Concluant en 1971 le premier essai clinique « randomisé » sur l’intérêt d’une prévention d’une rechute de la schizophrénie par un traitement neuroleptique au long cours, les auteurs (1) estimaient que pour maintenir une rémission des troubles psychotiques, cette prescription semblait « de peu d’intérêt à la fois chez les patients avec un bon pronostic et ceux les plus sévèrement malades », mais que ce traitement d’entretien pouvait au contraire être utile « chez les sujets se situant entre ces deux extrêmes. » The British Journal of Psychiatry publie une analyse récente sur ce même sujet : quel est à long terme l’intérêt d’une prescription prolongée de neuroleptiques ? L’espoir de contrer les récidives d’épisodes psychotiques est-il fondé ? Et, surtout, cette diminution éventuelle des rechutes de décompensation psychiatrique est-elle suffisamment significative pour contrebalancer le risque des « effets cumulés des neuroleptiques sur la santé physique et sur la structure du cerveau » elle-même ?

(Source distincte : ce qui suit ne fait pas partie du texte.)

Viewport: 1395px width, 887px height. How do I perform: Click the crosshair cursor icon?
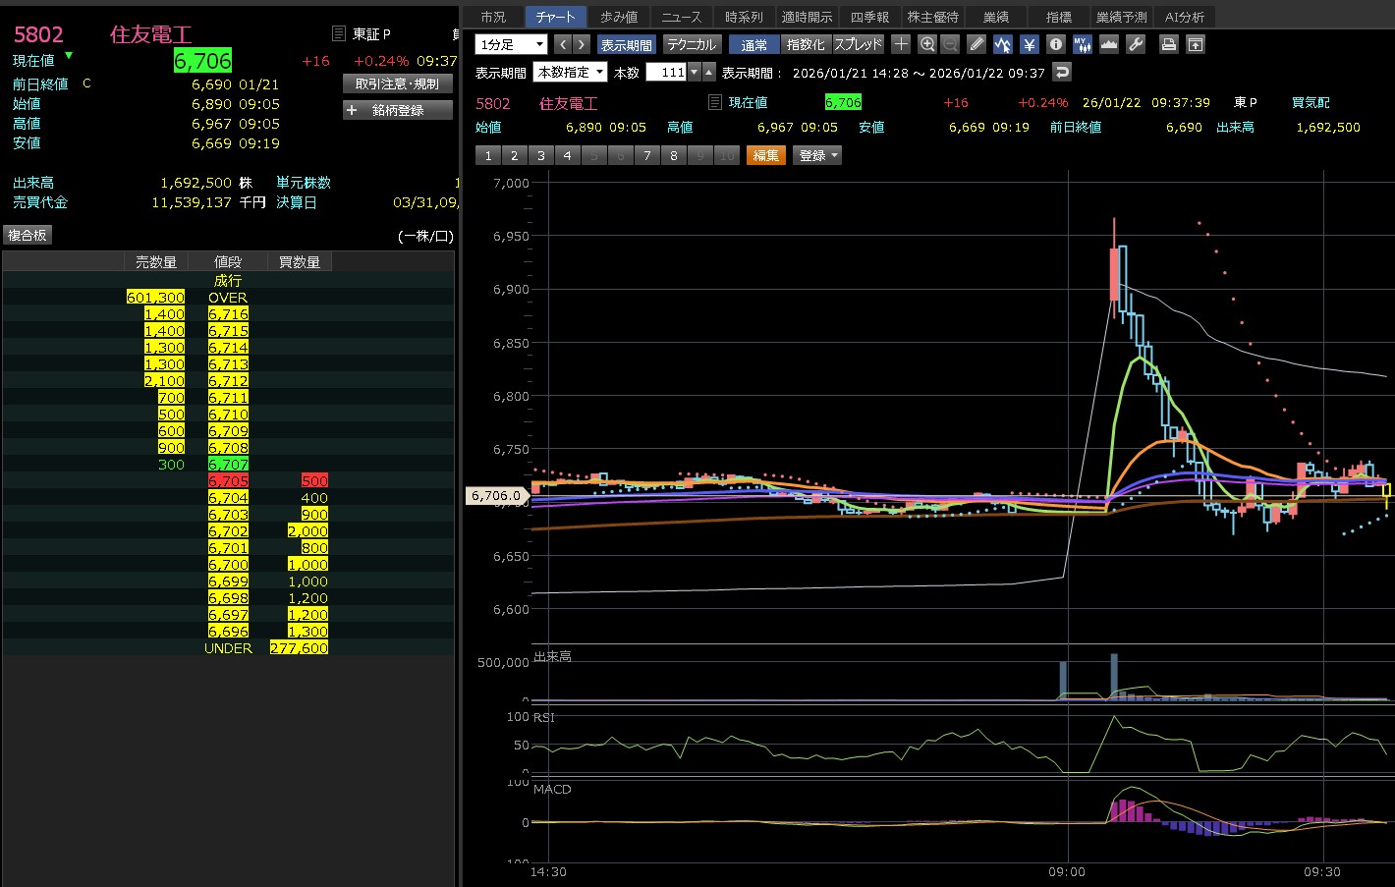click(x=901, y=44)
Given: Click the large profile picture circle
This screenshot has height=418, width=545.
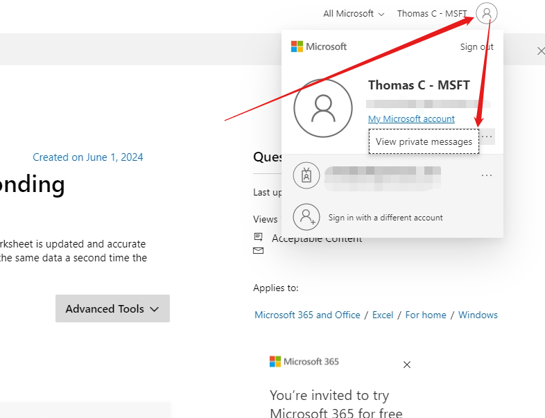Looking at the screenshot, I should [x=323, y=107].
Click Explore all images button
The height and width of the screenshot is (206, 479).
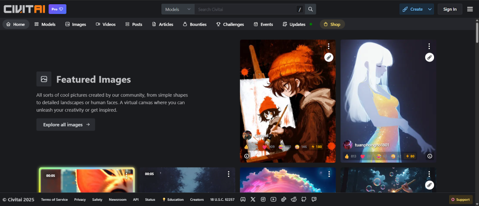65,125
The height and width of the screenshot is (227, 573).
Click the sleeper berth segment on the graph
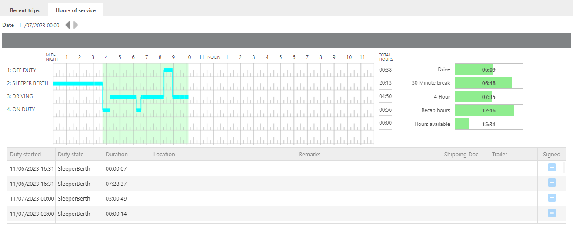[x=77, y=83]
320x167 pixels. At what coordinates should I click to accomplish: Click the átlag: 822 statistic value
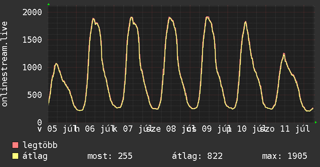[197, 156]
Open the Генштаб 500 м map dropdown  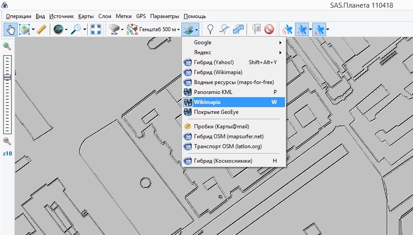pos(154,29)
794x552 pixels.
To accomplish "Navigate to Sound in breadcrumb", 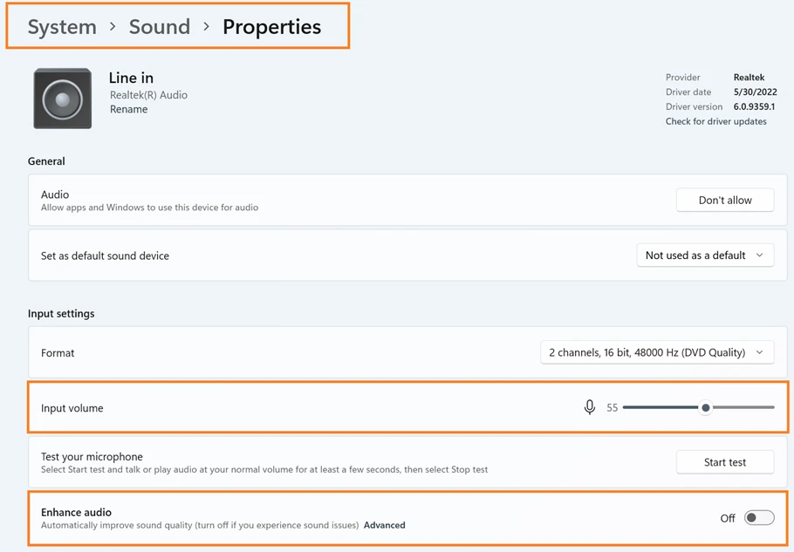I will coord(159,27).
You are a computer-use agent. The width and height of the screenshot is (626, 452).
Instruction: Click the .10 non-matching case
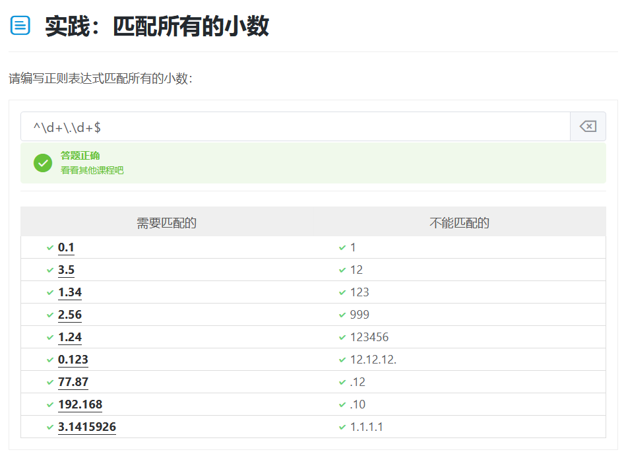click(x=358, y=404)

L’incidence somatique de ces traitements antipsychotiques au long cours est en effet documentée, notamment en matière de risque métabolique et/ou cardiovasculaire : dyslipidémie, obésité, résistance à l’insuline, diabète, arythmie... Et l’arrivée de neuroleptiques dits de « seconde génération » n’a pas supprimé ce risque : au contraire, il semble « plus élevé qu’avec les neuroleptiques de première génération » et certains auteurs (2) notent que « le passage (switch) aux neuroleptiques de seconde génération depuis le milieu des années 1990 s’est accompagné d’une augmentation de la mortalité. »
Cependant, le débat reste ouvert : ainsi, des données suédoises suggèrent « l’existence d’une plus faible mortalité chez les schizophrènes sous neuroleptiques au long cours » que chez ceux ne recevant pas ce type de médicaments. Malgré une « controverse persistante » et des incertitudes à ce sujet, les auteurs recommandent une attitude prudente, fondée sur le principe de précaution : le « psychiatre avisé » devrait régulièrement évaluer le rapport bénéfices/risques « pour chaque patient recevant un traitement prolongé par des neuroleptiques », en raison du risque d’effets latéraux indésirables (improprement qualifiés de « secondaires » bien qu’ils puissent parfois occuper le devant de la scène) et à cause d’une baisse possible, voire d’une « perte de l’efficacité », d’un traitement neuroleptique ininterrompu. C’est pourquoi les psychiatres devraient « travailler en accord avec leurs patients pour réduire progressivement les posologies des neuroleptiques aux doses minimales » permettant d’éviter une rechute des symptômes psychotiques. Selon les estimations des auteurs, « plus de 40 % » des sujets en rémission après un premier épisode psychotique pourraient bénéficier d’une « évolution favorable sur le long terme, soit sans traitement neuroleptique, soit avec une très faible dose » d’entretien.